[Records to use]

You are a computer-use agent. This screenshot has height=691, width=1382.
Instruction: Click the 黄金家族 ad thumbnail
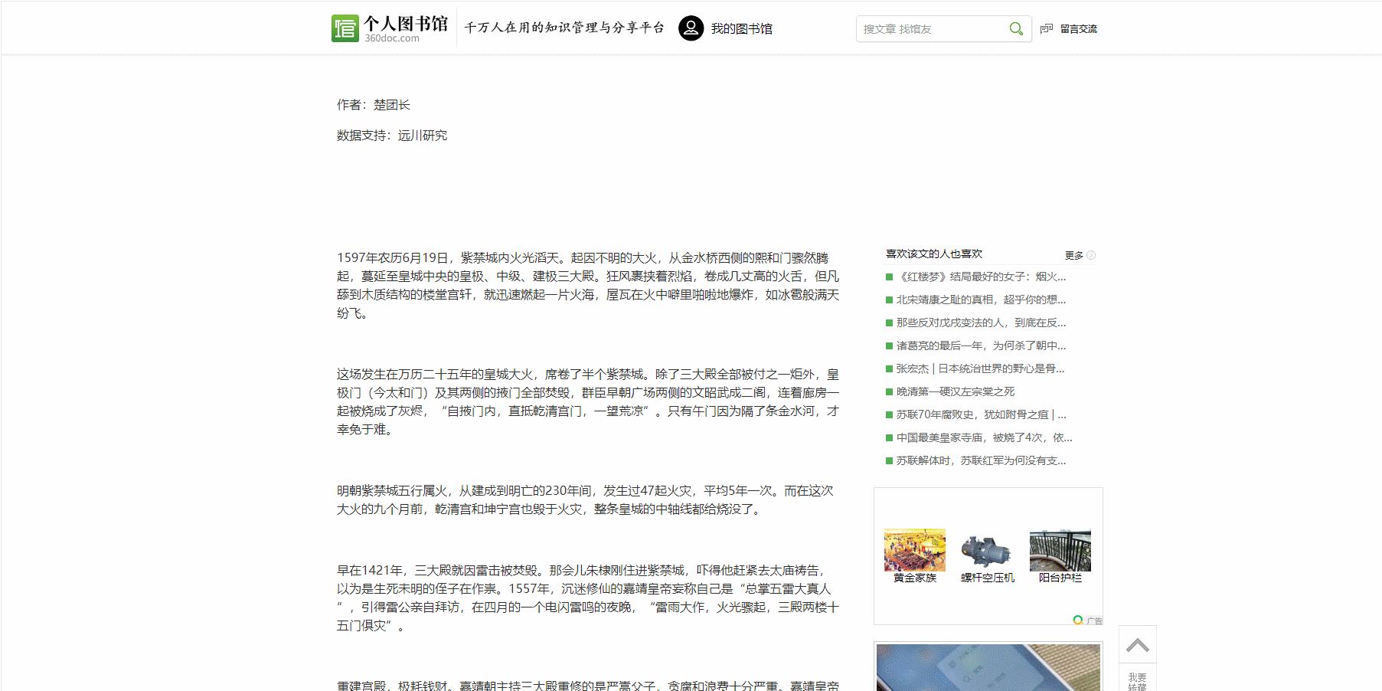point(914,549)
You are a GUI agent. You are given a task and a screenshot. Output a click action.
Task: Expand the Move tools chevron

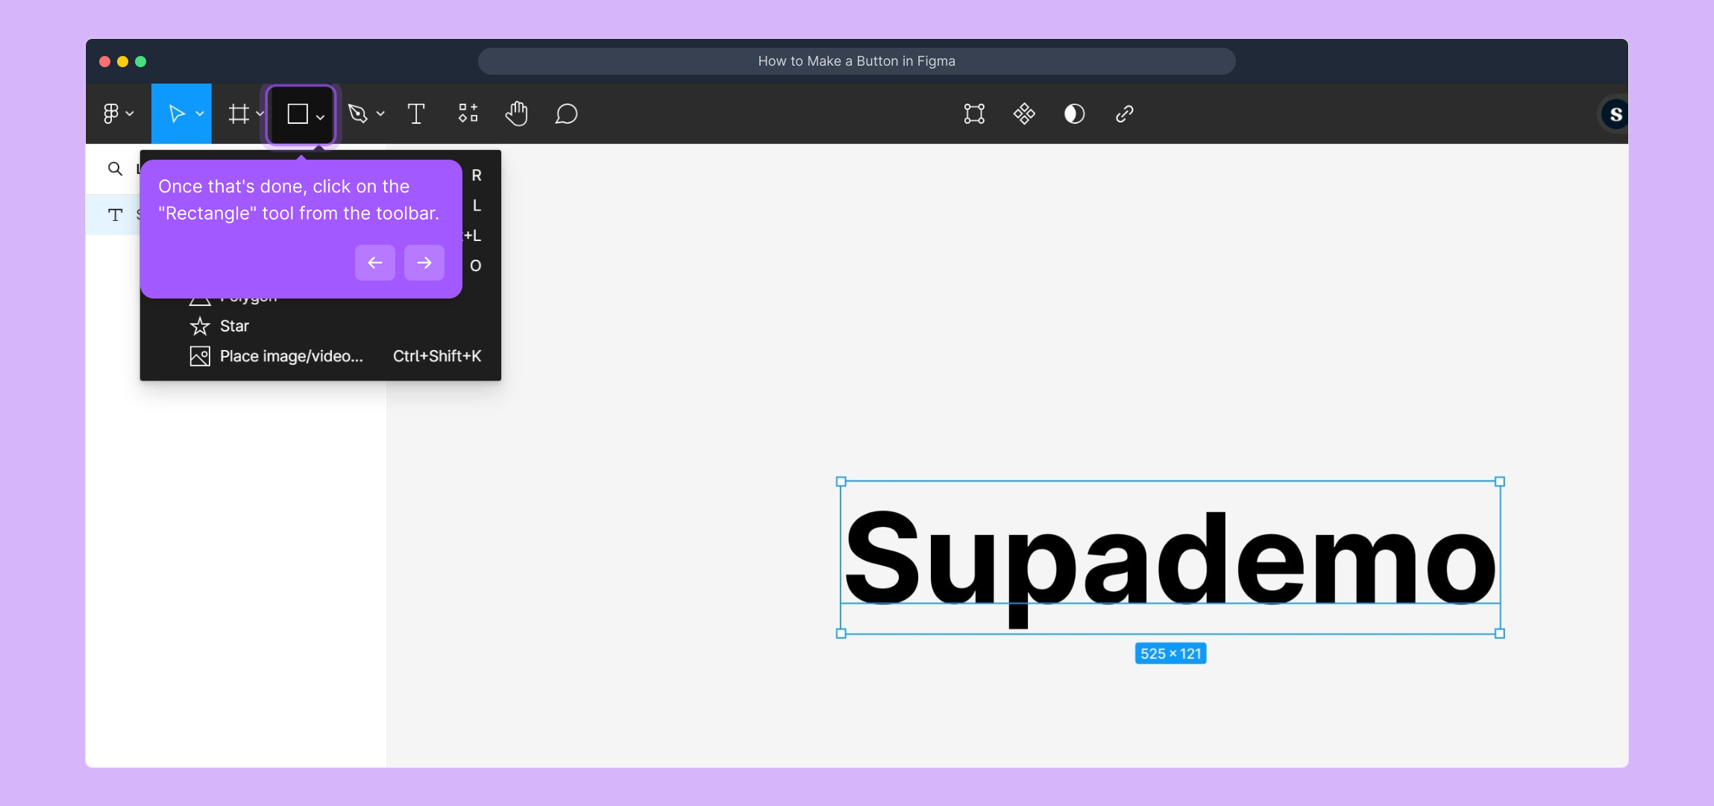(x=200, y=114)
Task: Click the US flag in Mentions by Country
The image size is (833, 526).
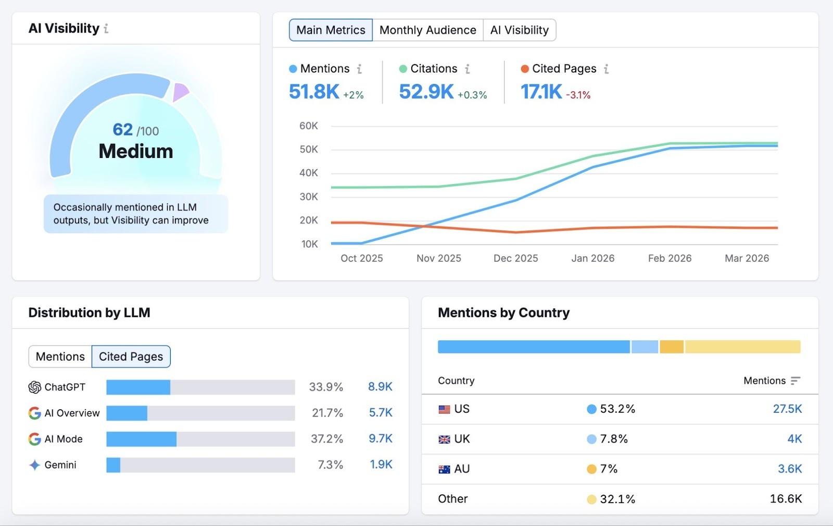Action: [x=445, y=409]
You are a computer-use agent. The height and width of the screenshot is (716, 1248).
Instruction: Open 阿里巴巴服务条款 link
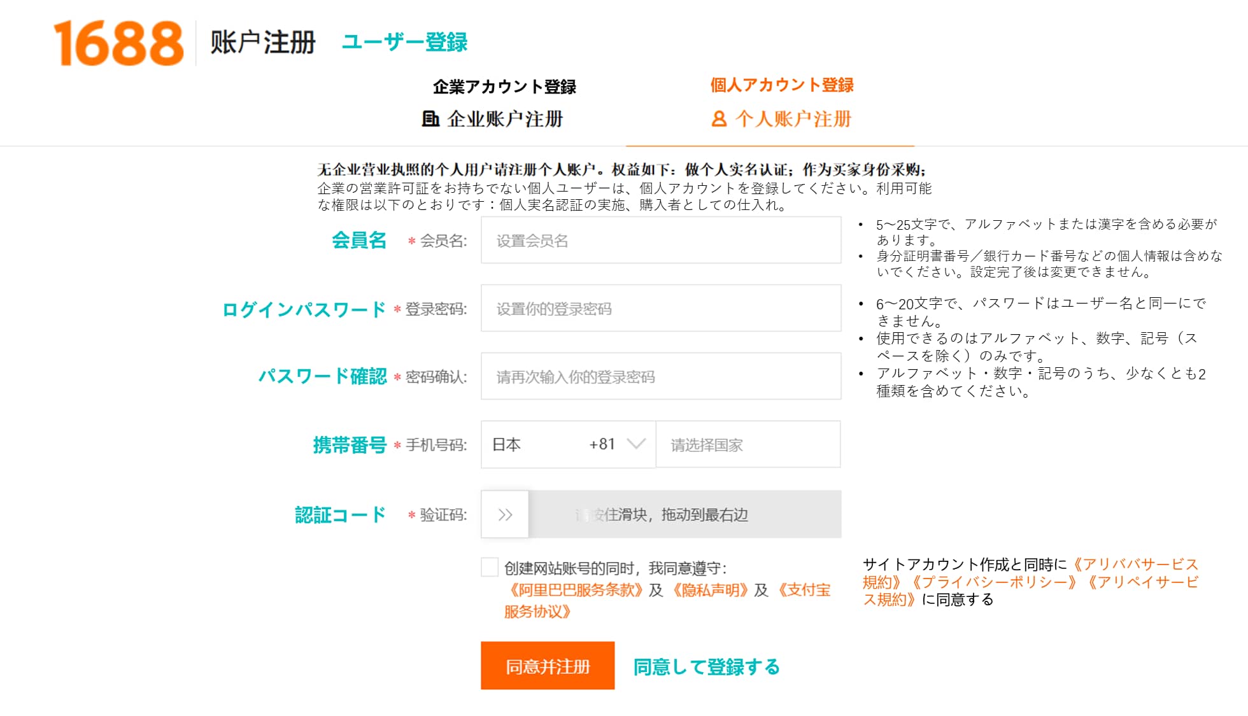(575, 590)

[/Records to use]

● Work task:
Give again, word for word, every line from the top of the entries above to the line holding "You are a computer-use agent. The", both included. Leave the pictures out.

● Reply:
You are a computer-use agent. This screenshot has height=691, width=1382.
Instruction: Click the 黄金家族 ad thumbnail
point(914,549)
You are a GUI agent. You are given a task and a screenshot. Output a click action.
Task: Expand the Move tools chevron

(x=200, y=114)
Task: Click the US flag in Mentions by Country
The image size is (833, 526).
Action: [x=445, y=409]
You are a computer-use agent. The height and width of the screenshot is (716, 1248).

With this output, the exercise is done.